## WHAT TO DO
Copy exactly. Include the line containing "472x222 pixels.", every line after it, and the last line below, but no pictures.

======== PROVIDED DATA

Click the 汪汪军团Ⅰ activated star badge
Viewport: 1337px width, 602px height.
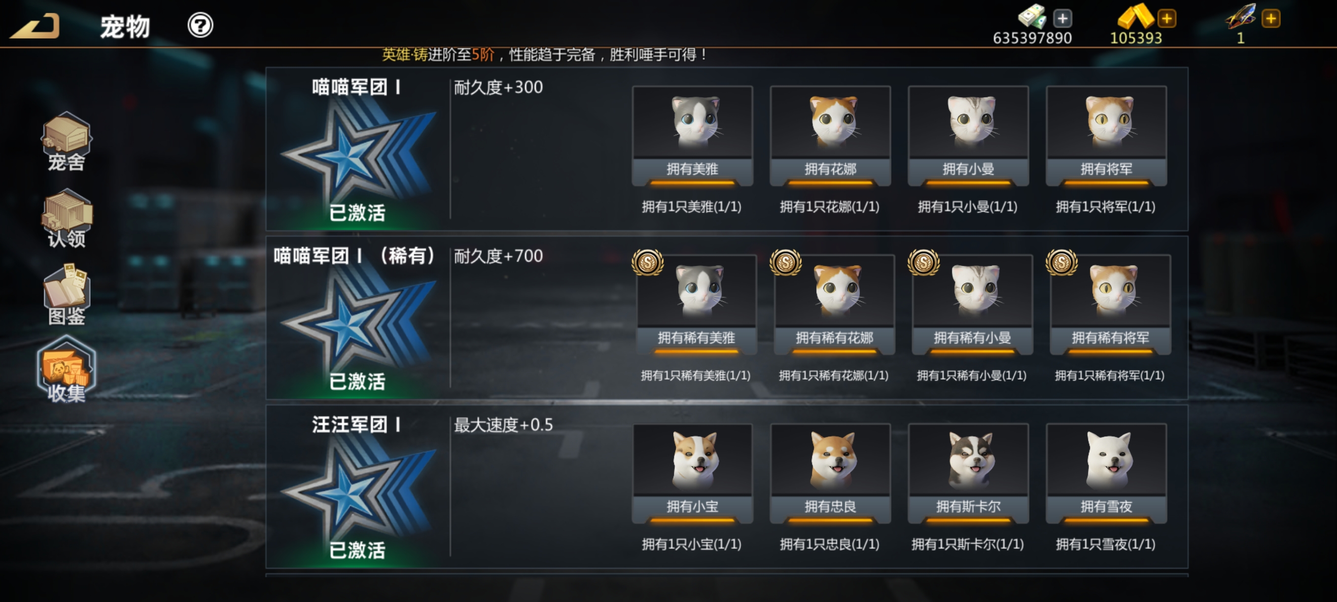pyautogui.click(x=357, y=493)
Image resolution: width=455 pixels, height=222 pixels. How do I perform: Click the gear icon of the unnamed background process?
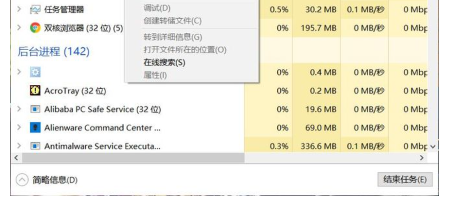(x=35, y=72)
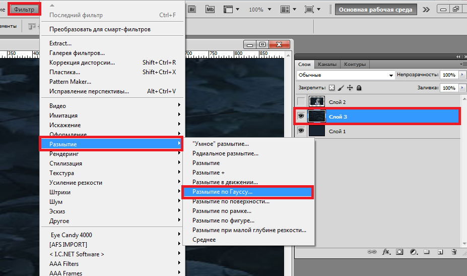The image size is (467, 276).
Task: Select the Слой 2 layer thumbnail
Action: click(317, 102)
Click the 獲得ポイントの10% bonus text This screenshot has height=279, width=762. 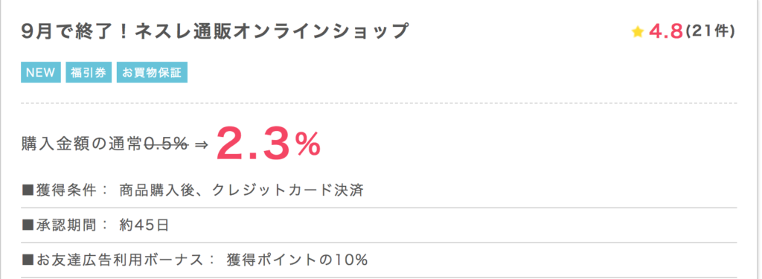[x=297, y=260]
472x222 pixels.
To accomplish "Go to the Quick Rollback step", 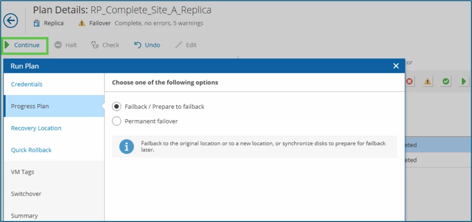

================

## OUTPUT OF THE EXERCISE
472x222 pixels.
To accomplish "Go to the Quick Rollback step", 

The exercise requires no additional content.